Police confiscated a record 98 million tablets, nearly double the 50 million seized in 2015, according to police data.
Myanmar is one of the world's top drug-producing nations, churning out huge quantities of methamphetamine and other synthetic drugs as well as heroin, opium and cannabis -- much of it bound for consumers in Asia and beyond.
Most production takes place in remote border territories controlled by ethnic minority militias or rival armed groups allied to the powerful military.
While low-level smugglers are often arrested, few cartel leaders have ever been brought to justice over the last three decades.
Given the powerful vested interests involved, tackling the trade remains a major hurdle for the newly installed civilian administration of Aung San Suu Kyi.
In addition to the tablets, documents show some 759 kilogrammes of heroin, 945 kilogrammes of opium and 2,464 kilogrammes of pure methamphetamine — or "ice" — were seized last year.
Drug prosecutions jumped from some 8,800 in 2015 to 13,500.
Narcotics officers say the latest figures show policing is making inroads into the problem.
"But still trafficking is increasing," one senior officer told AFP, asking not to be named.
The officer said key hurdles include a lack of manpower and of high-quality detection technology, plus the difficulties of working in areas controlled by armed ethnic minority groups.
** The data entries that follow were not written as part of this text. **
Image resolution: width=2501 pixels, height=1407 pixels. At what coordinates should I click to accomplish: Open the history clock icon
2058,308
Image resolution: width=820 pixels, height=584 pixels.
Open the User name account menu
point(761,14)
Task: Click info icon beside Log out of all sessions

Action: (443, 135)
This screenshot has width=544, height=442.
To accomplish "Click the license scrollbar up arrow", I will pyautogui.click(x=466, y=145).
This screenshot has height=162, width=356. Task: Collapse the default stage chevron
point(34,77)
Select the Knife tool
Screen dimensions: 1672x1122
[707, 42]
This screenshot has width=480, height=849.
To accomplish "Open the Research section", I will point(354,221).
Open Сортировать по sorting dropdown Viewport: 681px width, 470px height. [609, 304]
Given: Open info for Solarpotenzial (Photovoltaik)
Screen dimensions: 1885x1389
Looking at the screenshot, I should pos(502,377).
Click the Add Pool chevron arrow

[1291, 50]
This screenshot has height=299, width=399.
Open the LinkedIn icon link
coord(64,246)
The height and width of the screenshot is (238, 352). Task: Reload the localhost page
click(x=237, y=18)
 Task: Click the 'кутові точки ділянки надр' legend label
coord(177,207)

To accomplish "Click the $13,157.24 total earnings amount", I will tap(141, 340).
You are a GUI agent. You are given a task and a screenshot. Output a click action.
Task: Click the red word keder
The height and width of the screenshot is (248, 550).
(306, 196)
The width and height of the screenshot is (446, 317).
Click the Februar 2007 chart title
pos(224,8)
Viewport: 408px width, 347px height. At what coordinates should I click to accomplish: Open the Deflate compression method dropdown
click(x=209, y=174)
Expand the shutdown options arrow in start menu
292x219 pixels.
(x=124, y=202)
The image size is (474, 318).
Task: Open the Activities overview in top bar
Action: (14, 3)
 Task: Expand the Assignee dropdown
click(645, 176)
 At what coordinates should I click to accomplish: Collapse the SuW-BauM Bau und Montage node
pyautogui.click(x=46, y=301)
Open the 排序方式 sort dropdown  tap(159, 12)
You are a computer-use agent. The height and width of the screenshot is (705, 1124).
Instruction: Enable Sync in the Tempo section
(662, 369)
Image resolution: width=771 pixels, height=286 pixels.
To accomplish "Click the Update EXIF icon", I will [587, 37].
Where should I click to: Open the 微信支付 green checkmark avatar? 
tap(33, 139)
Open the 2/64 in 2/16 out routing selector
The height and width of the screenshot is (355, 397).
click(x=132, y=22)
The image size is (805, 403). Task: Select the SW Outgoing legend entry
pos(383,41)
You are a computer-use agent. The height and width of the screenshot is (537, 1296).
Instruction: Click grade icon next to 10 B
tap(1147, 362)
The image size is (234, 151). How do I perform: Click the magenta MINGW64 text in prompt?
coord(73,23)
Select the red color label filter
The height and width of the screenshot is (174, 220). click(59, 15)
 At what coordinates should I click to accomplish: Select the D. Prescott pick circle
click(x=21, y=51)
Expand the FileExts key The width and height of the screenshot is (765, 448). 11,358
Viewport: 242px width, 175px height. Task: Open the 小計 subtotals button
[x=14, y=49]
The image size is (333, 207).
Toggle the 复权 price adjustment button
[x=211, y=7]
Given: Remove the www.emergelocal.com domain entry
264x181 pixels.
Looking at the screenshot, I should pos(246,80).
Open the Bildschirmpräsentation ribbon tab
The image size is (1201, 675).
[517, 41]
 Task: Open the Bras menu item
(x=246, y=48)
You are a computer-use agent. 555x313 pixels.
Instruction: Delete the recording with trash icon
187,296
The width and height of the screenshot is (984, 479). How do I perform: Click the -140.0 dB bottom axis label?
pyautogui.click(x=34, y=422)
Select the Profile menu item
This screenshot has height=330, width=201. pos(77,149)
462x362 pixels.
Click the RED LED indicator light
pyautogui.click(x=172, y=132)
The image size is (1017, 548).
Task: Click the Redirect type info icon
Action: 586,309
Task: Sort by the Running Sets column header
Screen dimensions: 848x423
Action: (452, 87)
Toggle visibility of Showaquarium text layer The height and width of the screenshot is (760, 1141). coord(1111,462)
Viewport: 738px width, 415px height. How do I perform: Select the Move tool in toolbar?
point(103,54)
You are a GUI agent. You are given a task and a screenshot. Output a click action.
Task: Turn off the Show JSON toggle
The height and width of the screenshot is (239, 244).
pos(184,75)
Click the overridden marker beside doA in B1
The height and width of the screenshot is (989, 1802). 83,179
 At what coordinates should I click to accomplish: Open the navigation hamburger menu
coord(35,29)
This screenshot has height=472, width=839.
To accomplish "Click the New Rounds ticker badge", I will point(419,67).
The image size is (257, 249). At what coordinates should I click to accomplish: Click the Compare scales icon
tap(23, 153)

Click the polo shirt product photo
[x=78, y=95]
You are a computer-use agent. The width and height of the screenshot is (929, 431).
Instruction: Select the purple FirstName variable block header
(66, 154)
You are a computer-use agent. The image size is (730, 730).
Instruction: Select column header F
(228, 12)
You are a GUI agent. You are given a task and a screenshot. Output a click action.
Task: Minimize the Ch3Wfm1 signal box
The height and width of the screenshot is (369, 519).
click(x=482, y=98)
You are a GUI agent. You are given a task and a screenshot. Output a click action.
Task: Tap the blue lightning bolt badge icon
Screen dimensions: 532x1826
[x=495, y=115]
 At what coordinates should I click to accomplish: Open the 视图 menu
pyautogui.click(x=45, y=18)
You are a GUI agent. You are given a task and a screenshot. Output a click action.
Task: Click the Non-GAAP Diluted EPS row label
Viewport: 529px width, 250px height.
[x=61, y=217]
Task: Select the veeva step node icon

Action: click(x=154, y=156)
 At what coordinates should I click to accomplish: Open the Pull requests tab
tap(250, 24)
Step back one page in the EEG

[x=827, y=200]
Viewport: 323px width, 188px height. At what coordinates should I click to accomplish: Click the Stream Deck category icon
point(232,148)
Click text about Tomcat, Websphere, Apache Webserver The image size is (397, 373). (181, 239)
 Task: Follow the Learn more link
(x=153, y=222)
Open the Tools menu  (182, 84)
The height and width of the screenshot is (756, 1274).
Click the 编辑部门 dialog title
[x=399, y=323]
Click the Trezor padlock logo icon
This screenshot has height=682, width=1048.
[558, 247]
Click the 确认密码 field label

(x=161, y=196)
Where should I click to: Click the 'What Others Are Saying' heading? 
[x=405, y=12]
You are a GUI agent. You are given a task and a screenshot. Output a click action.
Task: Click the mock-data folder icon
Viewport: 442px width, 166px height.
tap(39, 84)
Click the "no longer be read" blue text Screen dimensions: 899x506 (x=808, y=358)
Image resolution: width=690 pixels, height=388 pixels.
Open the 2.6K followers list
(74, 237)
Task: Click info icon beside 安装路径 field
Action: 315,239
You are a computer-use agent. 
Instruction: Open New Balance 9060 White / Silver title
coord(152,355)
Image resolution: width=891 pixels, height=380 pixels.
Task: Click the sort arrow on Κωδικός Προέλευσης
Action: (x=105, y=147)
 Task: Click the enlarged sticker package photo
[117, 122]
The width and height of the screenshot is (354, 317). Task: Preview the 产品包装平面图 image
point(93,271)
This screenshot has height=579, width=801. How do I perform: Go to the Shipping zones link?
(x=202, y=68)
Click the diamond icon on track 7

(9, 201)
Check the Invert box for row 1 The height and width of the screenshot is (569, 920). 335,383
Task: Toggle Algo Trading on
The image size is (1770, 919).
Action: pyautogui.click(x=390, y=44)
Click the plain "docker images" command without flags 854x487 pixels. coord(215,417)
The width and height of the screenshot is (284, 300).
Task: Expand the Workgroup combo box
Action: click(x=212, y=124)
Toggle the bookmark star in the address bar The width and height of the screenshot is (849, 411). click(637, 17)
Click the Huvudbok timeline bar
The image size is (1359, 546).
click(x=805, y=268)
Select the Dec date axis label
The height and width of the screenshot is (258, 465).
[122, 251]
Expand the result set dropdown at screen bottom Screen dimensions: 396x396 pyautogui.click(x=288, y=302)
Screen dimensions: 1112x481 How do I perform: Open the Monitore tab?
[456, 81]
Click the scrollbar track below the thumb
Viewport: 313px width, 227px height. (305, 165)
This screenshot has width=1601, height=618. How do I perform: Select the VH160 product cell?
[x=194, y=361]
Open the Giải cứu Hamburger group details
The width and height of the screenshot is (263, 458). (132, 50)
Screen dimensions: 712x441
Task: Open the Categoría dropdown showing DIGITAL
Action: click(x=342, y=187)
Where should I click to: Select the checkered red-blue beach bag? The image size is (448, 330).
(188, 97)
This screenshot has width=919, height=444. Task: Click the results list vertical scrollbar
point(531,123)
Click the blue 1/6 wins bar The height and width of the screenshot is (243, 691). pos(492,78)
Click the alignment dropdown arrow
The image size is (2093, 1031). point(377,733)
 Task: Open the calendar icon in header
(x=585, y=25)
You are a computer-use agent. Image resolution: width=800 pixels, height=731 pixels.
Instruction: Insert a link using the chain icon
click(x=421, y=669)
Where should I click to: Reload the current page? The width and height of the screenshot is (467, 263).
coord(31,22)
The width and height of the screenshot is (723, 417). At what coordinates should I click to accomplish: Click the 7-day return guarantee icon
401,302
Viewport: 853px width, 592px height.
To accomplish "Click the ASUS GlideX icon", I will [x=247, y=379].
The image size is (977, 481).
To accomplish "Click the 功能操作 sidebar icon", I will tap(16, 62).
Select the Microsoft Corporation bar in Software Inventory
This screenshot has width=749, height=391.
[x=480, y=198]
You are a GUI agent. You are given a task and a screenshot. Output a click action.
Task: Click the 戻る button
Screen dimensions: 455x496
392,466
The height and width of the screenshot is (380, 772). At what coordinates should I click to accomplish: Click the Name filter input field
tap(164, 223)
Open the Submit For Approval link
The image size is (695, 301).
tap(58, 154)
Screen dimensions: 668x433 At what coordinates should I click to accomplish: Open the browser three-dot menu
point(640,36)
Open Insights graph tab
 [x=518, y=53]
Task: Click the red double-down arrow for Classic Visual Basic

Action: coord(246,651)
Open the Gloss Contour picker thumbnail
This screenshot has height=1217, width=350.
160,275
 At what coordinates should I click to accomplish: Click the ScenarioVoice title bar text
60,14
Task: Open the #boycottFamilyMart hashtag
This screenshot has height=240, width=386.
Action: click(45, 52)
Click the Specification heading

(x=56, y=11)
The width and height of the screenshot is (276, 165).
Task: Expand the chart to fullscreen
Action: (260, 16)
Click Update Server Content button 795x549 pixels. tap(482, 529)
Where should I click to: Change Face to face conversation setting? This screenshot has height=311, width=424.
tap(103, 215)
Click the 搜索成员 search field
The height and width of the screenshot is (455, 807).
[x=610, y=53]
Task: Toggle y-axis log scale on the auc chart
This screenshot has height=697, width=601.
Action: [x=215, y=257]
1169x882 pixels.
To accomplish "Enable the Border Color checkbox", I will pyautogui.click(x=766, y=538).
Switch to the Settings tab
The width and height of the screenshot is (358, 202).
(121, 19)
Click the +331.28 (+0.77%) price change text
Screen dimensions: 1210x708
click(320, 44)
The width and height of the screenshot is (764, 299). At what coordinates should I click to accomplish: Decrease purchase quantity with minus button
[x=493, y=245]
Neighbouring Thailand on Wednesday announced two major drug seizures made during raids last week.
In the southern province of Hat Yai police found 87 kilogrammes of methamphetamine and 25 kilogrammes of cannabis.
They also confiscated 720,000 amphetamine tablets and arrested three local suspects in a raid in the northeastern province of Udon Thani.
Officers said the three men were part of a network run by Xaysana Keopimpha, a Laos national detained at Bangkok's main airport last month and described by Thai police as a regional drug kingpin.
Thailand, Myanmar and Laos share a porous, remote and largely mountainous zone dubbed "The Golden Triangle" which has long been a major drugs-producing region.
While seizures are fairly common, analysts say the overall battle is hampered by endemic official corruption and drug syndicates' ability to bounce back from raids with ramped-up production.